• **Dataset records**:
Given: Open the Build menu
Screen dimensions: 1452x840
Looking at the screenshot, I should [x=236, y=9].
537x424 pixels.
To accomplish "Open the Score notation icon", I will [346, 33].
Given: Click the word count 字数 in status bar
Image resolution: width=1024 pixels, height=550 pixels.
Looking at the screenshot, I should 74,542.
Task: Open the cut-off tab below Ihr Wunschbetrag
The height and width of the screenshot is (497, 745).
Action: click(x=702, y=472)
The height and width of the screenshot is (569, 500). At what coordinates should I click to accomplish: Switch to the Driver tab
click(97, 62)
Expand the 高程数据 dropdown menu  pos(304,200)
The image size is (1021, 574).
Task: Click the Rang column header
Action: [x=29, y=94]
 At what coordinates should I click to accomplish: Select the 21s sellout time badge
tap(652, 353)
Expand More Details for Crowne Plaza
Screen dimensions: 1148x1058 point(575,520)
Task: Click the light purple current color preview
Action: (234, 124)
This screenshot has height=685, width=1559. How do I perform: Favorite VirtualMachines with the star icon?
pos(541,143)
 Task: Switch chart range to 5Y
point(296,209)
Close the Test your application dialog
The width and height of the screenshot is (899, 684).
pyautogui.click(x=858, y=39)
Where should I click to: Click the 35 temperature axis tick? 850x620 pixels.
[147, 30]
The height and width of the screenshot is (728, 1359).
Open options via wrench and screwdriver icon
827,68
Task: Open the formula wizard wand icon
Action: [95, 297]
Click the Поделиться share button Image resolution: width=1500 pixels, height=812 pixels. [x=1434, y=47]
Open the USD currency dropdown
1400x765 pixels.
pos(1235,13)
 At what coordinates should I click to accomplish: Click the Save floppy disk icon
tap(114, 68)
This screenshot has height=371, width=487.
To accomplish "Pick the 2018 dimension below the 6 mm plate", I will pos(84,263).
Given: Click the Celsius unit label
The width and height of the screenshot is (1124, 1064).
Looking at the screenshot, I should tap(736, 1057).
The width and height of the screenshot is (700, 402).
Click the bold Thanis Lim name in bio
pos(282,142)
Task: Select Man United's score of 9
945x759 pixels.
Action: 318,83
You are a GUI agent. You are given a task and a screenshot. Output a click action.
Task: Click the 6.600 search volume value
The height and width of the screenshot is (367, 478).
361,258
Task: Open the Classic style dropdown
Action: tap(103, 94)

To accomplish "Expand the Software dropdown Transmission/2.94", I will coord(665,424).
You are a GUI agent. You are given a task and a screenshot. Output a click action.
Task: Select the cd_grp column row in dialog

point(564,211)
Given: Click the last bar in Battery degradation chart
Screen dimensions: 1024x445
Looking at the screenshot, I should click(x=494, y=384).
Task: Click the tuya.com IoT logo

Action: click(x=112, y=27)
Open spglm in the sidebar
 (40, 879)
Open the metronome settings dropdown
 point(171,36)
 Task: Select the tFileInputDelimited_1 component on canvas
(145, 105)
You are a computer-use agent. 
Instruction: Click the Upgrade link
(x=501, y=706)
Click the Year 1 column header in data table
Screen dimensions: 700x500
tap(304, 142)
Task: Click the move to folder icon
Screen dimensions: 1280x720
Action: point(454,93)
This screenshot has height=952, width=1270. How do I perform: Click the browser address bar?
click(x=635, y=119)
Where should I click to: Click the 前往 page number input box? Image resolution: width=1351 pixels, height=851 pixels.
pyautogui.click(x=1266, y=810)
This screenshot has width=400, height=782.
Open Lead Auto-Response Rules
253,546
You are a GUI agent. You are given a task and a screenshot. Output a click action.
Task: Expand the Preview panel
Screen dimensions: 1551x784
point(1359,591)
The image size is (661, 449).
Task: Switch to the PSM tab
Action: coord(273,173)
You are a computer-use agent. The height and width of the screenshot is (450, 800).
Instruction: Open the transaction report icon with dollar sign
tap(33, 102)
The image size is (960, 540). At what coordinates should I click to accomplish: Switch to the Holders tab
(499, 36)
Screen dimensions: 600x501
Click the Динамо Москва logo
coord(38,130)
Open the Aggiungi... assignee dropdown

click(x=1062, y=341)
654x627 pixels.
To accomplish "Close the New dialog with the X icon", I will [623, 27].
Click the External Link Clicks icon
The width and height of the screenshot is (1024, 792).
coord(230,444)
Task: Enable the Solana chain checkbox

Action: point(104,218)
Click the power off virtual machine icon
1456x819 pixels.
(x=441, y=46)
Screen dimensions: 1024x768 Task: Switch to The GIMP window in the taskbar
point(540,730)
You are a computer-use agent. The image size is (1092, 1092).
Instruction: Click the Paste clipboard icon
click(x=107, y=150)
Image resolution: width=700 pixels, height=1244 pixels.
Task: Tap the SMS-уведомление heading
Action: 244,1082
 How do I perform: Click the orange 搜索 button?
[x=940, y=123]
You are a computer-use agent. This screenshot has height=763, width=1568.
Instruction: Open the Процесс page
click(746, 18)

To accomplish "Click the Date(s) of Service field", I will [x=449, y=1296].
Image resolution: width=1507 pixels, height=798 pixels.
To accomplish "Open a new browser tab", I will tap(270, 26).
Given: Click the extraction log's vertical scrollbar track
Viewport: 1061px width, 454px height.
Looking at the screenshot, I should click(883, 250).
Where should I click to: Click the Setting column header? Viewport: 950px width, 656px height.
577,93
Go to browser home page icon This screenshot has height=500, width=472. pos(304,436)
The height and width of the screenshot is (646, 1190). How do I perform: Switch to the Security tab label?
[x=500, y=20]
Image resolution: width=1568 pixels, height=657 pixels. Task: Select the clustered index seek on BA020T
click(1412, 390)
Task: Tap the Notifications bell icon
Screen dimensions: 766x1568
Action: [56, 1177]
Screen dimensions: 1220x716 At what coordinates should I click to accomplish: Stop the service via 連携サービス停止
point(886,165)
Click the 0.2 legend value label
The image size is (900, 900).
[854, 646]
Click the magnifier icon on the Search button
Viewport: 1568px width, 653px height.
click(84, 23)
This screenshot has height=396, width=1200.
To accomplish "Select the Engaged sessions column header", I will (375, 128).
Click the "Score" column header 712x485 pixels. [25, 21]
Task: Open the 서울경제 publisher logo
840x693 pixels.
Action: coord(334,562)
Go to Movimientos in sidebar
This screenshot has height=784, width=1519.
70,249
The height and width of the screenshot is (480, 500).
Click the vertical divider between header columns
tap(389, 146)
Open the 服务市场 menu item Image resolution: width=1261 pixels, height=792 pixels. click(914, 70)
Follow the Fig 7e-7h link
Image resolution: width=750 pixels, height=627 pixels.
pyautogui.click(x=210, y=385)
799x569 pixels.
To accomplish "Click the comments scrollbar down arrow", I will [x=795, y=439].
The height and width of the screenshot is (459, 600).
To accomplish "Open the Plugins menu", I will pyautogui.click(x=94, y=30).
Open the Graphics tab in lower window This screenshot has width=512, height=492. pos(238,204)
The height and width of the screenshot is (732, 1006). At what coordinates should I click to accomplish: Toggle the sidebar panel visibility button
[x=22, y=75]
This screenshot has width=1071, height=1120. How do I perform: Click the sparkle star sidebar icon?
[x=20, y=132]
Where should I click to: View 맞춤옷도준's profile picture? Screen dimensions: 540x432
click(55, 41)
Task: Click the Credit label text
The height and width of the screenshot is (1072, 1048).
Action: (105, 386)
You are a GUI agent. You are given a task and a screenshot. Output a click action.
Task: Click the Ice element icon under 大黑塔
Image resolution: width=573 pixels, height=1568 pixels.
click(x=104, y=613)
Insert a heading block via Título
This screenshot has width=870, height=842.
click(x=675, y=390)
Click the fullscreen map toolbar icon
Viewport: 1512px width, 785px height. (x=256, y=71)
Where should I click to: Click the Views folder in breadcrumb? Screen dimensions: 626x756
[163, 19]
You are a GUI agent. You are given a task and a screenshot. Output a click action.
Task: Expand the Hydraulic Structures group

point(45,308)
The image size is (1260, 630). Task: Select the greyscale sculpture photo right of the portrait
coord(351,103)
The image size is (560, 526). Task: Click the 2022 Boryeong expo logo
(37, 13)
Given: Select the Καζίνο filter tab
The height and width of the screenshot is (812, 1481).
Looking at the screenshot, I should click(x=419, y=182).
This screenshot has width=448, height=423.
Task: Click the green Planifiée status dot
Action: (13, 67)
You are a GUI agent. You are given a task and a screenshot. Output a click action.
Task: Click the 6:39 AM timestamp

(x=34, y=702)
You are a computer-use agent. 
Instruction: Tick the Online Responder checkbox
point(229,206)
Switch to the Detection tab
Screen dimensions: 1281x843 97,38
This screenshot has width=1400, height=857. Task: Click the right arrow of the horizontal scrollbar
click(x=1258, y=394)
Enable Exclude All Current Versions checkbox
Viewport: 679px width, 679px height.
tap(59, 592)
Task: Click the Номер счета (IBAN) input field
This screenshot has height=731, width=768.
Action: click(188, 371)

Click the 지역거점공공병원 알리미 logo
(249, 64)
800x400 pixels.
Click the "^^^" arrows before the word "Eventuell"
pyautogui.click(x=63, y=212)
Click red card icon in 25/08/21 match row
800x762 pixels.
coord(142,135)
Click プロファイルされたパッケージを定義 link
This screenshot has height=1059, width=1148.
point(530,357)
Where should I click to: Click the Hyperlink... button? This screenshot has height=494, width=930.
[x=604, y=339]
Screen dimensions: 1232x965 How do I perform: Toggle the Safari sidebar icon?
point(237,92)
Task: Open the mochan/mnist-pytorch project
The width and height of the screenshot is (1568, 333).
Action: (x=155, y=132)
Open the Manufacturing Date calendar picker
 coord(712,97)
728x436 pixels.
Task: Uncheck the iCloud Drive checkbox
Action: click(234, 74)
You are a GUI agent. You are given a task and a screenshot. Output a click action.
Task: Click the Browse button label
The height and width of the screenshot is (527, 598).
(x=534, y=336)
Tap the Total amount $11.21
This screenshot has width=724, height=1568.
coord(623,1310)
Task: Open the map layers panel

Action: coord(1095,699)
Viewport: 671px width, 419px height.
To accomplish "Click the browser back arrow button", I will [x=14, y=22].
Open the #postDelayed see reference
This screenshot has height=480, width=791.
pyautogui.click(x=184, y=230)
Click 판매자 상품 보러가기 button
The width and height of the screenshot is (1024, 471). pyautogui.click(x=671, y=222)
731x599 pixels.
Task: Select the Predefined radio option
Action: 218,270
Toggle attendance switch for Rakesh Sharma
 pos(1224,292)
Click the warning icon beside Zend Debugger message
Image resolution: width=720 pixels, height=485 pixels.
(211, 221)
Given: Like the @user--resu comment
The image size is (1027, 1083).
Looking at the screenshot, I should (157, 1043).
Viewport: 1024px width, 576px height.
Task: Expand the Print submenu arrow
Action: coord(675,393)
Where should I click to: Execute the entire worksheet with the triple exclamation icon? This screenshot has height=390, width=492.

• **Exercise details**:
State the number of lines in the preceding entries that include the word "below". Provide nothing else.

• **Written response**:
2